Olivier Fric, qui se présente comme «consultant en énergie», a-t-il utilisé cette documentation nourrie pour spéculer sur Uramin ? «Aucun élément retrouvé ne permet de compromettre pénalement mon client», assure son avocat, maître Mario Stasi. Mais la piste est très sérieusement envisagée par Tracfin, le service antiblanchiment de Bercy. Dans une note datée du 31 juillet 2015, révélée par Charlie Hebdo et que Libération a pu consulter, Tracfin met en lumière des «flux atypiques» sur plusieurs comptes détenus par Olivier Fric. Des flux qui pourraient être constitutifs d'un délit d'initiés en lien avec le rachat d'Uramin.

Mélange des genres. Le service pointe en particulier un compte ouvert au Crédit suisse, détenu par la société Amlon Limited. Immatriculée aux îles Vierges britanniques, cette coquille détient un compte dont les ayants droit économiques sont Olivier Fric et un de ses associés, Franck Hanse. Entre le 18 mai et le 12 juin 2007, 19 ordres d'achat ont été passés sur le compte de cette société, pour l'acquisition de 326 850 titres de la société Uramin. Le 20 juin, quelques jours après l'annonce de l'OPA d'Areva sur Uramin, tous ces titres sont cédés en une seule opération, créant un bénéfice net de 299 000 euros. Une partie de ces fonds a ensuite été transférée sur le compte d'une autre société basée au Liechtenstein, appartenant elle aussi à Fric. Conclusion de Tracfin : «Il peut être raisonnablement envisagé qu'[il] ait disposé d'une information dont n'ont pas bénéficié les autres acteurs du marché boursier, pour en tirer profit par l'entremise d'entités juridiques sous son contrôle.» Par ailleurs, précise le service antiblanchiment, les ordres d'achat et de vente de titres ont été effectués sur les comptes bancaires d'une des sociétés dont Olivier Fric est l'ayant droit économique, «laissant penser à une volonté de masquer l'opération». La note révèle en outre que le mari d'Anne Lauvergeon détient plusieurs comptes à l'étranger, qu'il n'a déclarés au fisc qu'à partir de 2013. «La détention par M. Olivier Fric d'avoirs à l'étranger, y compris par le truchement de structures juridiques off shore, est susceptible d'être constitutive de faits de blanchiment de fraude fiscale», ajoute Tracfin.

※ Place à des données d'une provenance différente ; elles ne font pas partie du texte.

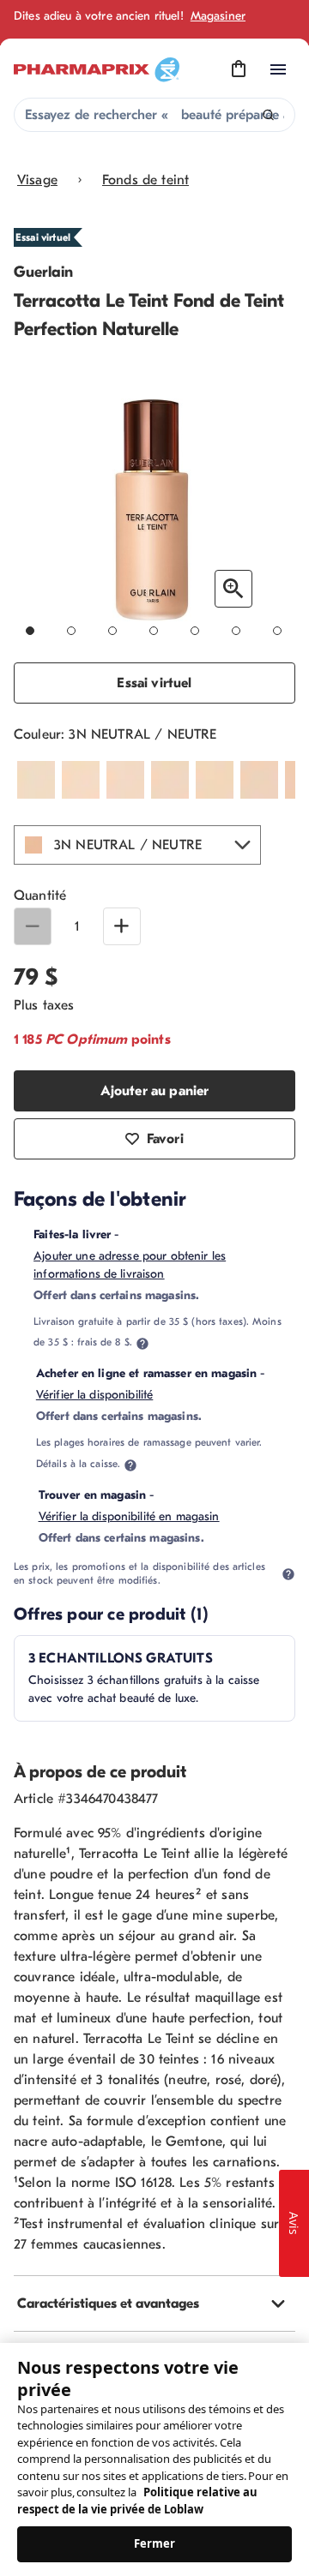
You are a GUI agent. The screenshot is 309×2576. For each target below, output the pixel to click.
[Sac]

Le rôle d'Olivier Fric est une des clés du scandale Uramin. Pendant longtemps, sa présence fréquente dans les couloirs d'Areva a irrité. Un jour, un membre du comité de direction s'en est même ouvert auprès d'Anne Lauvergeon. Un mélange des genres dont a témoigné un ancien cadre de l'entreprise devant les policiers. «Il était de notoriété publique au sein de [la division des Mines] que M. Fric tournait autour des dossiers stratégiques, a-t-il expliqué. Entre collègues, nous ne parlions jamais ouvertement de son immixtion dans les dossiers mais le sujet était récurrent et apparaissait comme un secret de polichinelle plus ou moins rentré dans les mœurs». Très au fait des dossiers, Olivier Fric n'hésite pas à faire passer les CV à sa femme pour les postes les plus sensibles - c'est lui qui a transmis celui de Daniel Wouters (lire page 5) - et ponctue régulièrement ses mails d'un «j'en ai discuté avec Anne».

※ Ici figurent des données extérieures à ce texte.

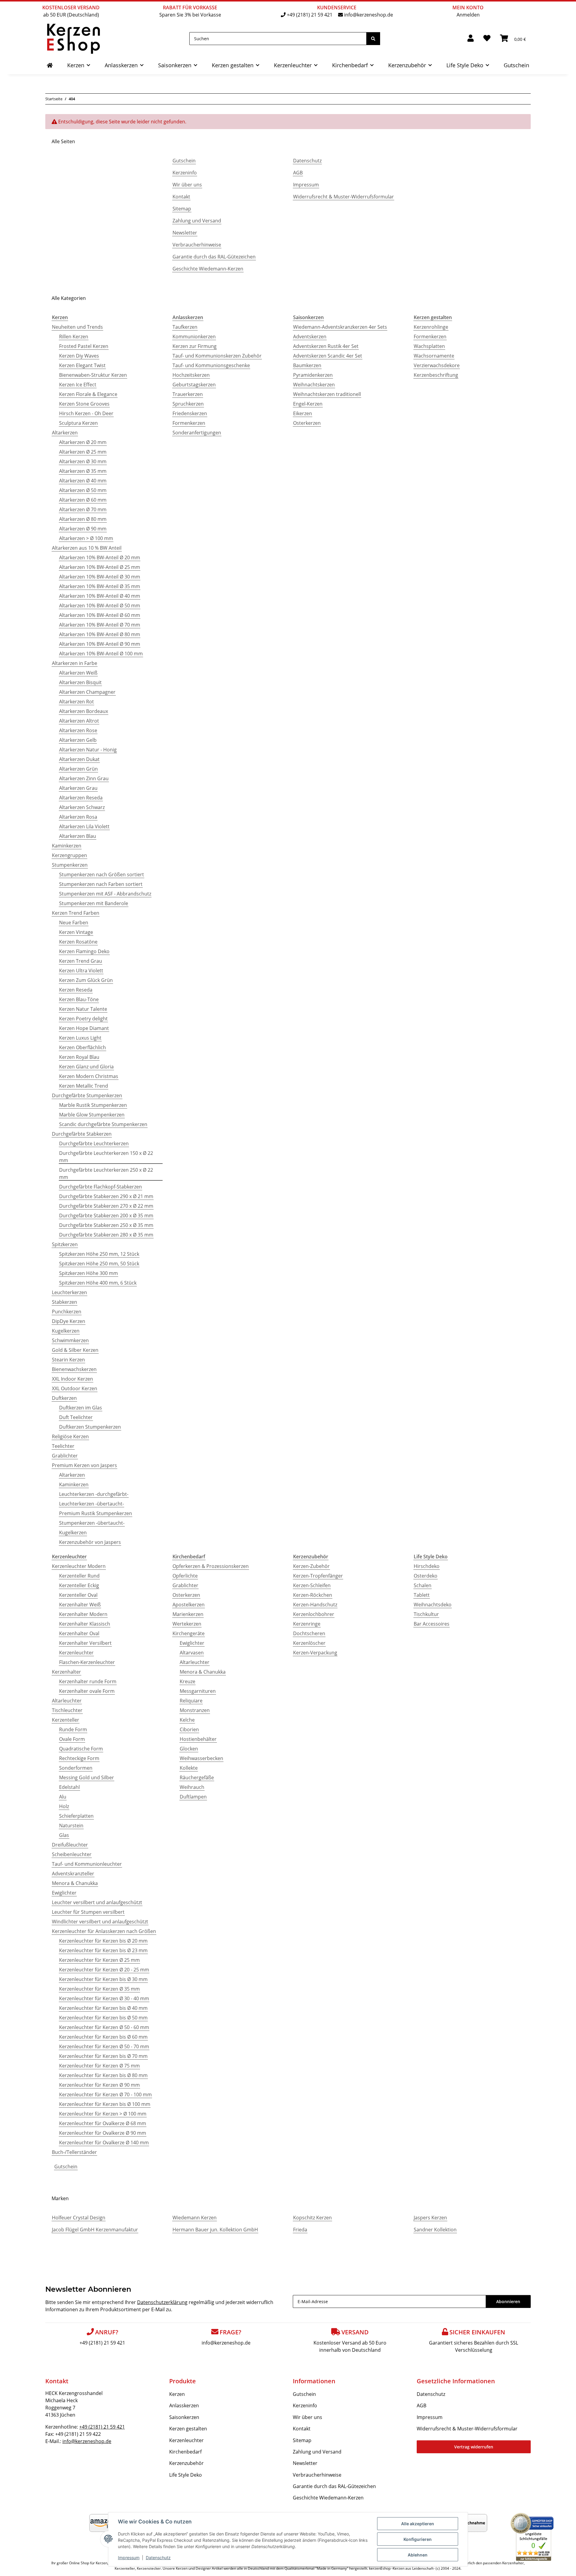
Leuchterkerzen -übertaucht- (91, 1503)
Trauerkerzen (187, 394)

Couloirs. Mais le mari de la patronne ne se contente pas de traîner dans les couloirs en se donnant de l'importance. Il s'est impliqué dans la gestion du dossier Uramin, notamment en Namibie. Pour exploiter la mine de Trekkopje, Areva a lancé à grands frais la construction d'une usine de dessalement d'eau. Le contrat a été décroché par la société UAG, qui va aussitôt recruter Olivier Fric comme consultant. Plus troublant encore : le mari d'Anne Lauvergeon a cherché à investir dans Swala, la mystérieuse société de Wouters. Dans un mail de 2011, ce dernier annonce à ses associés qu'Olivier Fric veut entrer au capital de Swala, société dans laquelle les anciens actionnaires d'Uramin sont également associés. Dans quel but ? C'est un des nombreux points que l'enquête devra encore éclaircir.